Correctness Analysisを使う

 Correctness AnalysisはAdvisor Workflowウィンドウの「4. Check Correctness」から呼び出せる。「Start」ボタンをクリックすると対象とするプログラムが実行され、データが集計されて結果が「Correctness Report」画面に表示される。なお、Correctnessを実行する際はコンパイラによる最適化を無効にしたデバッグ設定でビルドしたプログラムを使用することが推奨されている。また、このときプログラムの実行パフォーマンスは大きく低下するため、繰り返し数が少なくなるよう入力データや設定を変更しておくと良い。

 実行が完了すると、「Correctness Report」画面にレポートが表示され、問題が検出された個所や、確認しておくべき個所がリスト表示される。また、リストされている項目を選択すると、対応するソースコードが画面下部に表示される(図10)。

 また、リストされている項目をダブルクリックするとその部分のソースコードとともにCall Stackやそれぞれの関係といったより詳細な情報が「Correctness Source」画面で表示される(図11)。

 さて、今回の例の場合、ソースコード中の「random.cxx」内の「initialized」変数で競合が発生していることが分かる。具体的には、random.cxx内25行目で変数に対し書き込み操作を、23行目で読み出し操作を行っており、これらが複数のスレッド間で同時に行われる可能性があるという問題だ。

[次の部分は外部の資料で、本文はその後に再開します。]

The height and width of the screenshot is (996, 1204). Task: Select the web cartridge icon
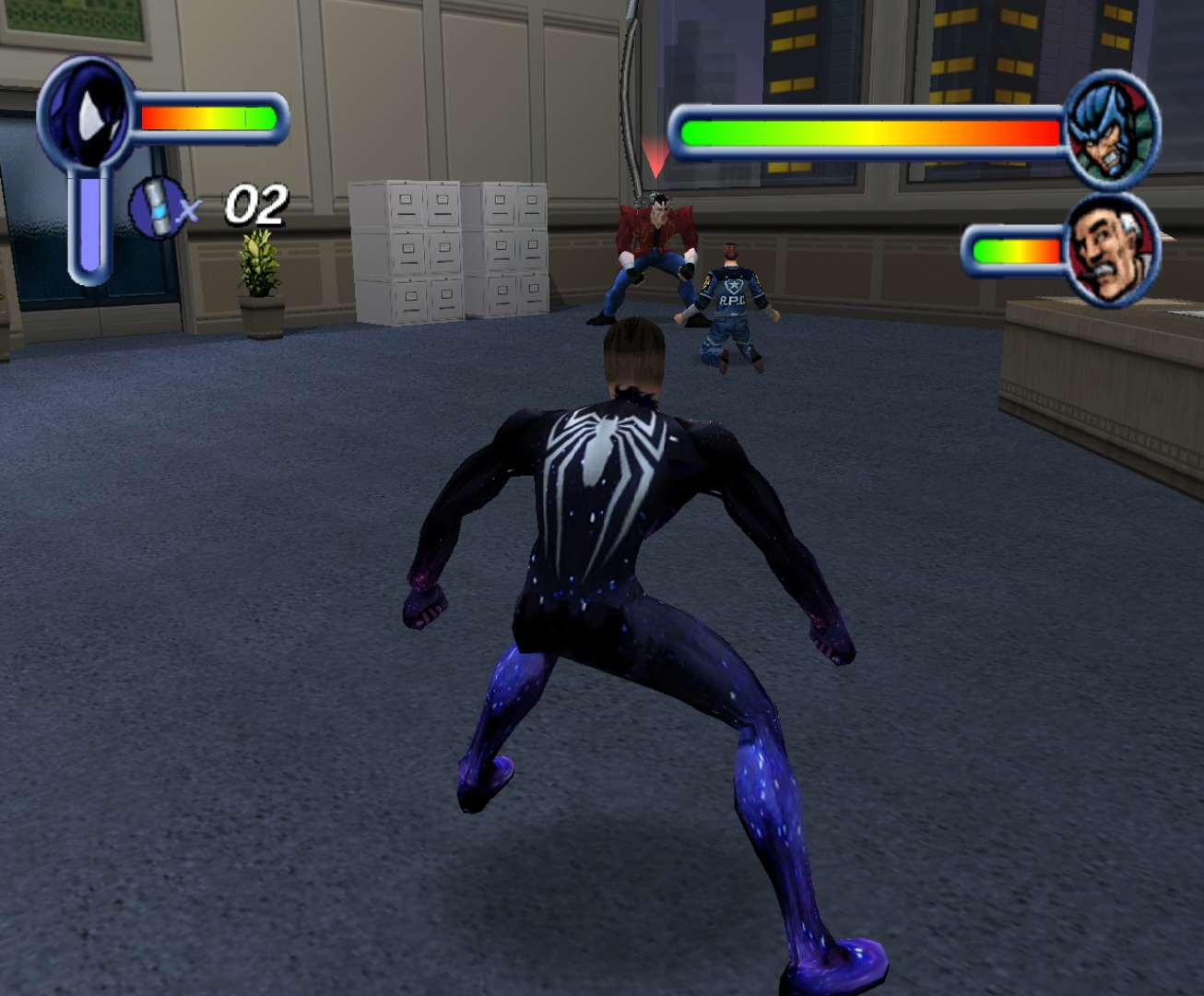157,208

 この場合、読み込みと書き込みが同時に発生しないように排他制御を行えば良い。複数スレッド間で排他制御を行うにはmutexやクリティカルセクションといった機能を使用することが多いが、この段階ではこれらを使用して実際に実装を行う必要はなく、Annotationを追加するだけでよい。具体的には、排他制御を開始すべき個所に「ANNOTATE_LOCK_ACQUIRE」を、終了するべき個所に「ANNOTATE_LOCK_RELEASE」を挿入する。

Random::
Random()
{
    ANNOTATE_LOCK_ACQUIRE(0);  ←ロックを取得
    if (!initialized) {
        std::srand((unsigned int)time(0));
        initialized = true;
    }
    ANNOTATE_LOCK_RELEASE(0);  ←ロックを解放
}

 Annotationを追加したらプログラムを再コンパイルし、再度Correctness Analysisを実行して問題が解決されているかを確認しておく。今回の例の場合、この修正のみで問題は解決できた。

Annotationを並列化コードに置き換える

 以上のステップにより、プログラム中で並列化を行うべき個所と、その部分を並列化した際に問題が発生する個所が特定できた。あとは、これらの個所をTBBやCilk Plusといった並列化技術を用いて並列化し、また適切に排他制御を行うようにコードを修正すればよい。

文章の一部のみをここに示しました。